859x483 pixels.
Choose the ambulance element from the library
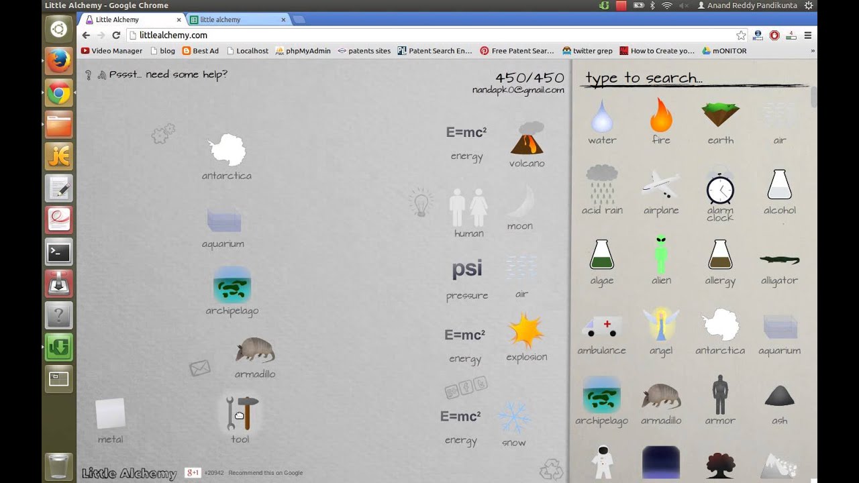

____________________

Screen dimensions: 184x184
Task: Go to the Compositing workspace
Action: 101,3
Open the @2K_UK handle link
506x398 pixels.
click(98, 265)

____________________

*What to do*:
Copy out word for word every line of the entries from the one containing "859x483 pixels." down to the one containing "Choose the ambulance element from the library", including both of those lines.

*Response to this exercise*:
859x483 pixels.
Choose the ambulance element from the library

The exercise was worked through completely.